3. Horst Walter (64): "Seelsorger kümmern sich manchmal auch um die Aktiven"

Horst Walter fährt seit 24 Jahren HvO-Einsätze und ist Vorsitzender der FFW. "Oft bekommen wir nach einem Einsatz ein positives Feedback vom Patienten oder von den Angehörigen. Das bestärkt uns in unserer Arbeit, auch wenn mancher Einsatz sehr dramatisch und belastend ist", erzählt er. Er erinnert sich an eine Häufung von Suiziden in der Vergangenheit - vier Stück in wenigen Wochen. "Da kommst du schon an deine Grenzen. "Immer wieder gibt es Aktive", erzählt Walter, "die durch psychische Probleme längere Zeit einsatzunfähig sind oder gar nicht mehr fahren können." Dann sind die Gruppenführer gefragt und müssen dafür sorgen, dass die Feuerwehrseelsorger sich um die Aktiven kümmern.
4. Florian Endres (36): "Mit meinem Arbeitgeber gab es noch nie Probleme"

Florian Endres hat mitten in der Pandemie im Jahr 2021 den Lehrgang HvO absolviert. Gut 100 Stunden, teilweise online, hat er für die Ausbildung investiert. Als einer von drei HvO'lern, die in Uettingen arbeiten, stellt er die Einsatzbereitschaft am Tag sicher. Mit seinem Arbeitgeber, so Endres, gab es noch nie Probleme, wenn der FFW-Piepser zum Einsatz gerufen hat. Für ihn ist es eine Frage der Kommunikation - genauso wie zuhause mit seiner Tochter. Wenn der Piepser geht, wisse sie genau, der Papa muss ausrücken und Menschen helfen.
5. Martina Stollberger (45): "Dienst gehört zu unserer Lebenseinstellung"

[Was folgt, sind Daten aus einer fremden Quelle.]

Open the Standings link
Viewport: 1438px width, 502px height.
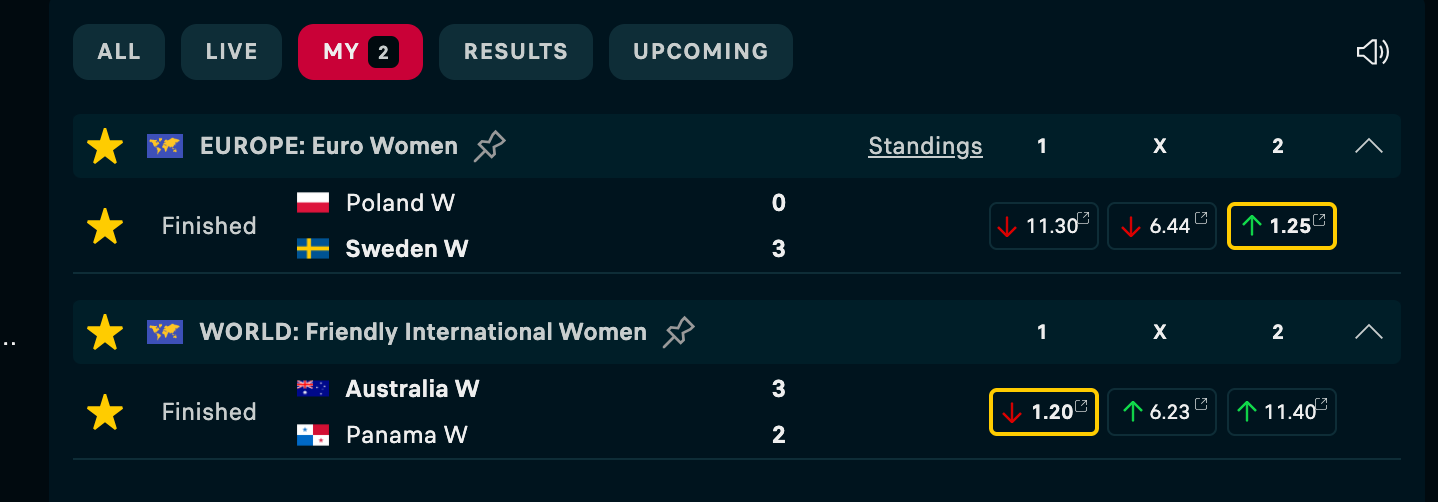pos(925,147)
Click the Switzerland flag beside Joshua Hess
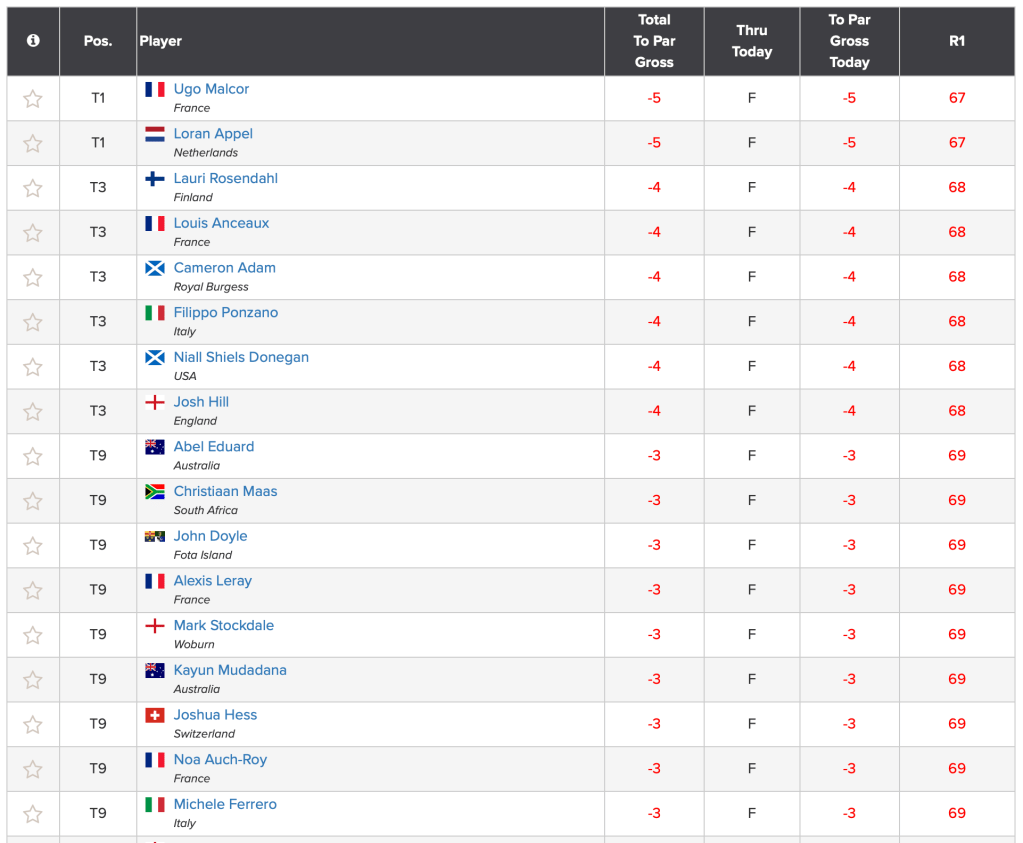 coord(155,715)
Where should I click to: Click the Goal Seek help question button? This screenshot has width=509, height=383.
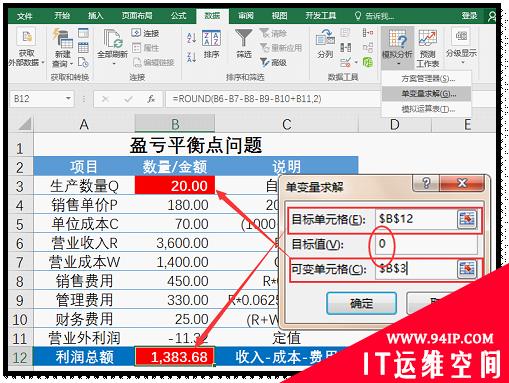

Martina Stollberger ist die Frontfrau der HVO-Gruppe. Als Krankenschwester für Intensivpflege und Anästhesie, sowie Berufspädagogik im Gesundheitswesen arbeitet sie am Bildungszentrum für Pflegeberufe. Sie fährt nicht nur die Einsätze mit, sondern steht auch mit ihrem Fachwissen für die Weiterbildung zur Verfügung. Ihr Mann Jens ist Gruppenführer, Atemschutzträger und Maschinist. Für beide gehört der Dienst in der FFW zu ihrer Lebenseinstellung. Die beiden Kinder Leo und Lilli wissen, dass bei einer Alarmierung Gefahr in Verzug ist und andere Menschen Hilfe brauchen.
6. Janina Roth (32): "Ausbildung hilft mir auch bei meiner Arbeit in der Kita"

Janina Roth hat 2014 die Zusatzausbildung zur HvO-Frau abgelegt. Vor den Kindern ist sie zusammen mit ihrem Mann Chris zu den Einsätzen gefahren. Seit der Geburt der Kinder teilen sie sich die Einsätze. Janina fährt bei Alarmierung der HvO-Gruppe und Chris bei Einsätzen THL oder Lösch, um die Betreuung der Kinder zu gewährleisten. Als Kinderpflegerin arbeitet Janina im Kindergarten und kann während ihrer Arbeitszeit nicht ausrücken. Dafür kann sie ihre Ausbildung hervorragend bei kleineren Verletzungen in der KiTa anwenden.